### Short task 1
In the rows, take the part that opens with the line containing "Where should I click to: Click the yellow" and closes with the line containing "(x=222, y=98)", and write it out again with "GUI agent" swapped for "interface helper", leaving everything else untouched.

++++ Page extract

Adam Meyers from CrowdStrike looks at how intelligence is often the missing part of the puzzle for organisations focusing on keeping out the bad guys.
Today, every organisation is a potential attack target, regardless of vertical, specialty and geographic location. Threats are evolving by the second and a vast ecosystem of adversaries are preying on our intellectual property. A combination of opportunistic criminals, hacktivists looking to advance their agenda and targeted actors focused on espionage or destructive attacks have led us to fear the next ‘mega breach’ on the horizon. This has created a fever pitch where an understanding of how these criminals work and the tools, techniques and procedures they employ, has never been more critical to business.
While many organisations have thrown money at the problem to shore up defense and build capabilities to withstand these ongoing attacks, many have failed to understand the missing link in the continuous ‘people, process and technology’ conversation.
Intelligence is no longer a ‘nice to have’
The primary motivation behind global cyber activity has shifted from disparate activities carried out by individuals, groups and criminal gangs pursuing short-term financial gain, to skilled adversaries driven by strategic global conflicts. As such, we can’t properly interpret today’s threat landscape without understanding the impact of global economic developments and geopolitical events. It may be that something happened miles away, but that doesn’t mean it won’t have wider reaching impacts in the form of an attack where you are, in the long-run.

++++++++
++++ Material to process

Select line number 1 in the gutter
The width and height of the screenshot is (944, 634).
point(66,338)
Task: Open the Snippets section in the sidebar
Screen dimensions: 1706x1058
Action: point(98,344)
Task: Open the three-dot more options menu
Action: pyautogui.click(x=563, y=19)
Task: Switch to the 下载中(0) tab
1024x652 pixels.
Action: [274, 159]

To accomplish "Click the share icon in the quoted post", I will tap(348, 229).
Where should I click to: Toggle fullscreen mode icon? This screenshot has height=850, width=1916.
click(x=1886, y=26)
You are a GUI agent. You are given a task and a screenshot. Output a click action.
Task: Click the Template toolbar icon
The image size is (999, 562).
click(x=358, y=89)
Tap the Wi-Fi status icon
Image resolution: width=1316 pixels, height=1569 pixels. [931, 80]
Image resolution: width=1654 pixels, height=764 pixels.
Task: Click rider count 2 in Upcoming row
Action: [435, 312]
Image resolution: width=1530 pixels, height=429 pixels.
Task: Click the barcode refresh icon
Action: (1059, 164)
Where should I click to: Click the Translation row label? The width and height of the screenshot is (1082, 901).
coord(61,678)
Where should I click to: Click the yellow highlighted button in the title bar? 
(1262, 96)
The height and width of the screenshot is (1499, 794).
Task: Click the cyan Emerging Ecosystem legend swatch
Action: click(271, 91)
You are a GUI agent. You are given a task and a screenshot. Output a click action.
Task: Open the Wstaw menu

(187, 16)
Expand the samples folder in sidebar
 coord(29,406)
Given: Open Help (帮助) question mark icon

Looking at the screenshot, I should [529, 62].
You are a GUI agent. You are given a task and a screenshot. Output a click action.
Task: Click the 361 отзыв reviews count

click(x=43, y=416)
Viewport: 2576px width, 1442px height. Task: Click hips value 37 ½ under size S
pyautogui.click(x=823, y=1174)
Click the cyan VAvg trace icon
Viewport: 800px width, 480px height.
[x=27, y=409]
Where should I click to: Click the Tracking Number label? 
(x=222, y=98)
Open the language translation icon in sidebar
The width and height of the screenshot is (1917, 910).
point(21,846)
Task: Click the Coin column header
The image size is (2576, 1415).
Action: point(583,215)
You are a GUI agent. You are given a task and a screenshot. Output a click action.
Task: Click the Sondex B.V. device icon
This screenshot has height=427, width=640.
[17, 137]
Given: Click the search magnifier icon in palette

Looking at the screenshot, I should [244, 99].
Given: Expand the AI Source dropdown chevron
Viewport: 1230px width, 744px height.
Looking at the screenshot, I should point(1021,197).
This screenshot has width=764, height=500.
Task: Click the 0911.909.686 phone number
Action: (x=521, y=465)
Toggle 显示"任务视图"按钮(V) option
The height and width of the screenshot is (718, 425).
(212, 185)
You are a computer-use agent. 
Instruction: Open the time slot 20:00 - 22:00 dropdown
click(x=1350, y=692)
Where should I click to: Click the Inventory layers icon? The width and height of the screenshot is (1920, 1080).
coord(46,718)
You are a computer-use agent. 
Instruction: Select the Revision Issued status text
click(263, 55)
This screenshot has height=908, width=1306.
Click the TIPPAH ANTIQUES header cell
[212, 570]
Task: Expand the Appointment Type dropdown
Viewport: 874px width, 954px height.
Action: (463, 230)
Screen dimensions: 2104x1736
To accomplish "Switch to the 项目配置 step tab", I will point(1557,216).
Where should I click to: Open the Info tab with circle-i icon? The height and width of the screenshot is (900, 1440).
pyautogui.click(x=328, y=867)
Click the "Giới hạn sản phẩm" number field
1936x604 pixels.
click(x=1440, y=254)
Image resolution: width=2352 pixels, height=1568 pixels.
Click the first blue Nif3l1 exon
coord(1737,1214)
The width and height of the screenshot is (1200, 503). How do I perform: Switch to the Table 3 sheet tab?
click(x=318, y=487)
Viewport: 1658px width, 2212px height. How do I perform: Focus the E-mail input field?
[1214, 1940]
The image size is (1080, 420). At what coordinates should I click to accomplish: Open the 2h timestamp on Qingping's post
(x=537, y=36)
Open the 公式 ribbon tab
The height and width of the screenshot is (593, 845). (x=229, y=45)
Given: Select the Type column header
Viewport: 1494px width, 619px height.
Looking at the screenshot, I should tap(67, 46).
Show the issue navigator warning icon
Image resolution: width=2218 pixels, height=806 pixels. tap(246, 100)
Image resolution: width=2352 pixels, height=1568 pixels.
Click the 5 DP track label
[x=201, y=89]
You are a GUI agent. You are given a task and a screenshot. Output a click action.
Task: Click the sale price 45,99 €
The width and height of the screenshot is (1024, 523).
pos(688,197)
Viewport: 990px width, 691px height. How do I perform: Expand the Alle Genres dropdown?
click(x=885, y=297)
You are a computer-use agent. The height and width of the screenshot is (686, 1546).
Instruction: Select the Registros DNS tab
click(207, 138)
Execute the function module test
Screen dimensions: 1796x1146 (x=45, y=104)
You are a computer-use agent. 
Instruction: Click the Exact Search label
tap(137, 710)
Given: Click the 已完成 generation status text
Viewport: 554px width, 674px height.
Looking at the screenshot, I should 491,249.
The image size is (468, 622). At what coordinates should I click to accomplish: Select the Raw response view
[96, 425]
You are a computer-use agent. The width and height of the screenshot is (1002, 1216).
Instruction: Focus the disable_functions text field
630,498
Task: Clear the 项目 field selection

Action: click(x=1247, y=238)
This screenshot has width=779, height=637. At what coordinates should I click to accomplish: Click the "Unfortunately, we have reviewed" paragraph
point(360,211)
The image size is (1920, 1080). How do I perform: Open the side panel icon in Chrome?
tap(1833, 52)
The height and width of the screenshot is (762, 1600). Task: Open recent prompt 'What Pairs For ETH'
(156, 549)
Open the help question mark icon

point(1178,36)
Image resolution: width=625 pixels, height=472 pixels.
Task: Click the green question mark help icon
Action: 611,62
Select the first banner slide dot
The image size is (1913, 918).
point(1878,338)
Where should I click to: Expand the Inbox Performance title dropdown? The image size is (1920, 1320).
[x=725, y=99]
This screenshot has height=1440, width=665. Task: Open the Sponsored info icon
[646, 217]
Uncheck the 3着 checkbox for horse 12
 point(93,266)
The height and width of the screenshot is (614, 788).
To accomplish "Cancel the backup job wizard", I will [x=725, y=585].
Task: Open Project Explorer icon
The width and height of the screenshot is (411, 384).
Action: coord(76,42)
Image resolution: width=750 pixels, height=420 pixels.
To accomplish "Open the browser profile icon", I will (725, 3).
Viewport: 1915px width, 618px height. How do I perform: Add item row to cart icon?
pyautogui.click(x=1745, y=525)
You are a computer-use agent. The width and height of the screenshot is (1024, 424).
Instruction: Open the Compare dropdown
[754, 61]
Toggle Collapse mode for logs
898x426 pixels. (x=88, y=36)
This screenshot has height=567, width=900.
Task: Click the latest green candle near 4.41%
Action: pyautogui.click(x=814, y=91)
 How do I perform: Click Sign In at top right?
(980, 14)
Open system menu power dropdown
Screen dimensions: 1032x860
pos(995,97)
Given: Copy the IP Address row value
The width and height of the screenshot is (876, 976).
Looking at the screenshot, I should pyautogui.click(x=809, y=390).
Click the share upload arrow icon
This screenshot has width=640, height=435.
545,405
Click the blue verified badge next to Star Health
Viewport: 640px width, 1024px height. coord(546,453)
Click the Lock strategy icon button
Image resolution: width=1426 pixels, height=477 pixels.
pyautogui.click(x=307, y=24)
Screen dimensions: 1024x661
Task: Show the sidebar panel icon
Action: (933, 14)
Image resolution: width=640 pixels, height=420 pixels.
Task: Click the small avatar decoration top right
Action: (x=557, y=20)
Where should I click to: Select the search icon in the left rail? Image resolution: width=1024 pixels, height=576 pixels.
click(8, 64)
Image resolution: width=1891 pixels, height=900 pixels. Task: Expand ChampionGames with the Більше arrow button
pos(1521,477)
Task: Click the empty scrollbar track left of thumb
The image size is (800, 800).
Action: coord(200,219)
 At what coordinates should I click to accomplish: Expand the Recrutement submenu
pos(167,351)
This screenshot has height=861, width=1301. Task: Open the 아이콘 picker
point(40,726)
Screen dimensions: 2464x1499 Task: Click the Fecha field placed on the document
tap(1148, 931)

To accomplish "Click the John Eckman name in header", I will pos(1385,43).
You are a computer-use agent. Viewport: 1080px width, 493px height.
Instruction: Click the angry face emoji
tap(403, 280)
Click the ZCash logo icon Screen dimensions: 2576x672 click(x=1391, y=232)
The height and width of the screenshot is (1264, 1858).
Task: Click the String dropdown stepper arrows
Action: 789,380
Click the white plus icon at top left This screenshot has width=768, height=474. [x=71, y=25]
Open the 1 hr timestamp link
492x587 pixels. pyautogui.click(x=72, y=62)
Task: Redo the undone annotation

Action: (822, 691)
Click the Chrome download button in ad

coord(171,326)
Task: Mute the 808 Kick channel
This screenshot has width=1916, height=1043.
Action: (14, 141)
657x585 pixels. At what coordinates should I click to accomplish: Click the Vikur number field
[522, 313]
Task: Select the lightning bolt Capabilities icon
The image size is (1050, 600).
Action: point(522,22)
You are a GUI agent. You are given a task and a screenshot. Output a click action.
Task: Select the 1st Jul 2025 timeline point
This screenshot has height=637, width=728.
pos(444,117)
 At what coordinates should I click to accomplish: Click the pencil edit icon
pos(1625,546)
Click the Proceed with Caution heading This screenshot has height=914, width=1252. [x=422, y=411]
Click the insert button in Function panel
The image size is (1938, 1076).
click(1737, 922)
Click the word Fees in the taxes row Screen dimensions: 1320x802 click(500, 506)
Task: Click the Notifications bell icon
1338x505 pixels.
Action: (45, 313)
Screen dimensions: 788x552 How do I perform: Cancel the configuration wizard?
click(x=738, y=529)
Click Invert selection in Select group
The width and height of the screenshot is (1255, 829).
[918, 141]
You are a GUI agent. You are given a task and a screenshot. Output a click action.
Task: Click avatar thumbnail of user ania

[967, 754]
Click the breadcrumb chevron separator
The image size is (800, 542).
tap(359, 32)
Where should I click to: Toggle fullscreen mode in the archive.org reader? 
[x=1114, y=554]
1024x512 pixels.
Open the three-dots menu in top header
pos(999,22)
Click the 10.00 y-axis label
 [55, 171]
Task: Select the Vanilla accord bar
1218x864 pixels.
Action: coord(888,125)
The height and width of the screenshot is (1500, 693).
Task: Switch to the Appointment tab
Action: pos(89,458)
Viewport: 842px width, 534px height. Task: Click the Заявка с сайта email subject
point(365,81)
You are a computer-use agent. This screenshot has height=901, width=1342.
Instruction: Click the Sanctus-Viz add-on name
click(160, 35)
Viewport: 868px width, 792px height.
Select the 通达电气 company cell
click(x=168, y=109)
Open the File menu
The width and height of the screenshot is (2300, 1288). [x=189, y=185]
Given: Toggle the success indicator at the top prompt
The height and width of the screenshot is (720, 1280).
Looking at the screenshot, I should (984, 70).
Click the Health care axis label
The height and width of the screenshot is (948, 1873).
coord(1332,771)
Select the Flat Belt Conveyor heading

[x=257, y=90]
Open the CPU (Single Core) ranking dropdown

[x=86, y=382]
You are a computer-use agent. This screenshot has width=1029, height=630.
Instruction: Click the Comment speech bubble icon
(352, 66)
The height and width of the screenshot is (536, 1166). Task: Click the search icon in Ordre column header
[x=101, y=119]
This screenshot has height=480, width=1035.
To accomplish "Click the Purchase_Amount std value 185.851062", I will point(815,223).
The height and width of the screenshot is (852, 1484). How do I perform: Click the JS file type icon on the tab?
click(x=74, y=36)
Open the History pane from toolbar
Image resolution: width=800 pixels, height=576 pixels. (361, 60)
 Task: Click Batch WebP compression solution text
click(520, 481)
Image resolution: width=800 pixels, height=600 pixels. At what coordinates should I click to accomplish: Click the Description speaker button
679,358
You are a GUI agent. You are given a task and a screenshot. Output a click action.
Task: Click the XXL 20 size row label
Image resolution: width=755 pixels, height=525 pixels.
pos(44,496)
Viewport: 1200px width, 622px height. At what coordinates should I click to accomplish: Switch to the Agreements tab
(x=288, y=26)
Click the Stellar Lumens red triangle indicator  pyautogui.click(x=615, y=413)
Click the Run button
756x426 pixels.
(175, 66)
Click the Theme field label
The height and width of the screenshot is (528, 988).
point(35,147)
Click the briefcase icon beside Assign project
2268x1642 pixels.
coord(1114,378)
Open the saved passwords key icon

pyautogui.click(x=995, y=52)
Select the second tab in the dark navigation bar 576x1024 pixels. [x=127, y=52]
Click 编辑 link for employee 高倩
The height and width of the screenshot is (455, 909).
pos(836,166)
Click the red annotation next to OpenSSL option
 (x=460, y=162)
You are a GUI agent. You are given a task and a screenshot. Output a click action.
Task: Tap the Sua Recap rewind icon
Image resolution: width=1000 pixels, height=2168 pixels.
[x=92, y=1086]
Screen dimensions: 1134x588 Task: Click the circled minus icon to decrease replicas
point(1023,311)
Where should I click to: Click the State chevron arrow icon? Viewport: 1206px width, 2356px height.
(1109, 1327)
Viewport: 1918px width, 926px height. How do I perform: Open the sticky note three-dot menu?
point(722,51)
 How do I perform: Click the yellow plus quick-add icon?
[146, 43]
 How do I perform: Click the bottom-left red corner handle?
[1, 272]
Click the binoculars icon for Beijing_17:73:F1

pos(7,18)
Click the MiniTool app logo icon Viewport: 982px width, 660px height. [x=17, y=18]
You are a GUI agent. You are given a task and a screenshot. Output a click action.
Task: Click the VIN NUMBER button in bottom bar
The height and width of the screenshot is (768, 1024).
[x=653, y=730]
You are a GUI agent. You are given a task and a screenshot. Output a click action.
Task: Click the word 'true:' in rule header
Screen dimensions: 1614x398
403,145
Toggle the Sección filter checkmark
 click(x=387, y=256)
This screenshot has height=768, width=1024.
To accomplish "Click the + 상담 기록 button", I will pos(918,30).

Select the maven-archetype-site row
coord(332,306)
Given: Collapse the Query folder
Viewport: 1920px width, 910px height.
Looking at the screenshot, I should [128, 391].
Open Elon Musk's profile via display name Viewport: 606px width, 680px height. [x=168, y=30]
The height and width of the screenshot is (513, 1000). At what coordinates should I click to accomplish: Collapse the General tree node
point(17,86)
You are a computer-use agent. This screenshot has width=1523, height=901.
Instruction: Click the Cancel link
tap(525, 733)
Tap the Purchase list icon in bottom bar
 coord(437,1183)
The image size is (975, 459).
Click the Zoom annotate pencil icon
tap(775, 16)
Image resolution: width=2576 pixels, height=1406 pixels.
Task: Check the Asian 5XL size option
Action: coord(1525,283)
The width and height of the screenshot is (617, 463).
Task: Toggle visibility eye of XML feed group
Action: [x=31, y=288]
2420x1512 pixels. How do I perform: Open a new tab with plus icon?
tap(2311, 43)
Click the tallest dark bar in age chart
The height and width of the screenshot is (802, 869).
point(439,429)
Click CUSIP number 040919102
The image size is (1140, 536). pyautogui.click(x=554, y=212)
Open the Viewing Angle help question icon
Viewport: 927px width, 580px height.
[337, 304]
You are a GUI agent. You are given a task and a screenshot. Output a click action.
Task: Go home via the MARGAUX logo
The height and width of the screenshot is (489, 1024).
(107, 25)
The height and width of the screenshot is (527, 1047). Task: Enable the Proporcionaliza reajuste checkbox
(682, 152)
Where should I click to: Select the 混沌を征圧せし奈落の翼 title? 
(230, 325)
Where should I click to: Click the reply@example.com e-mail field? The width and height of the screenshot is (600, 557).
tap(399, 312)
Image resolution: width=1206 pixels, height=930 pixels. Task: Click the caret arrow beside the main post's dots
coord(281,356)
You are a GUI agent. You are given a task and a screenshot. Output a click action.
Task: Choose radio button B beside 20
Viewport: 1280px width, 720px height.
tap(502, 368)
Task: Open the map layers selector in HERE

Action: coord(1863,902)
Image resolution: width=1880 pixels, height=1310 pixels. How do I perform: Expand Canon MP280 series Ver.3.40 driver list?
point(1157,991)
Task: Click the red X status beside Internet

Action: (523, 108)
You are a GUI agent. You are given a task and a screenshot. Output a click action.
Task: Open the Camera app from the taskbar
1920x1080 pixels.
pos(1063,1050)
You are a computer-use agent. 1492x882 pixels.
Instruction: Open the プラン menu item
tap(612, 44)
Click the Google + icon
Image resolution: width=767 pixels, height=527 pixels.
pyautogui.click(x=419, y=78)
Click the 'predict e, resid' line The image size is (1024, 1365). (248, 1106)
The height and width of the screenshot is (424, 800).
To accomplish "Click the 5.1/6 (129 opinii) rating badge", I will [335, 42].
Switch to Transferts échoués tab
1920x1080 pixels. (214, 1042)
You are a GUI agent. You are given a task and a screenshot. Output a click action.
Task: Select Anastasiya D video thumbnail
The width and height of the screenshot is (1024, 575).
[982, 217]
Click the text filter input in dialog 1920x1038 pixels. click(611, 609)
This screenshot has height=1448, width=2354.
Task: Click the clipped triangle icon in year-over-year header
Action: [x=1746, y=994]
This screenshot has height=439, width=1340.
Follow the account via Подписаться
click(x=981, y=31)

++++++++

### Short task 2
Does the piece on threat intelligence agree with each statement? (a) Threats are said to be evolving by the minute. (b) Intelligence is called no longer a "nice to have." (c) The main motivation behind global cyber activity has moved toward skilled adversaries driven by strategic global conflicts.

### Expected answer 1
Where should I click to: Click the yellow highlighted button in the title bar? 
(1262, 96)
The height and width of the screenshot is (1499, 794).
Task: Click the cyan Emerging Ecosystem legend swatch
Action: click(271, 91)
You are a interface helper. You are given a task and a screenshot. Output a click action.
Task: Open the Wstaw menu

(187, 16)
Expand the samples folder in sidebar
 coord(29,406)
Given: Open Help (帮助) question mark icon

Looking at the screenshot, I should [529, 62].
You are a interface helper. You are given a task and a screenshot. Output a click action.
Task: Click the 361 отзыв reviews count

click(x=43, y=416)
Viewport: 2576px width, 1442px height. Task: Click hips value 37 ½ under size S
pyautogui.click(x=823, y=1174)
Click the cyan VAvg trace icon
Viewport: 800px width, 480px height.
[x=27, y=409]
Where should I click to: Click the Tracking Number label? 
(x=222, y=98)

### Expected answer 2
(a) No: "Threats are evolving by the second"
(b) Yes: "Intelligence is no longer a ‘nice to have’"
(c) Yes: "to skilled adversaries driven by strategic global conflicts"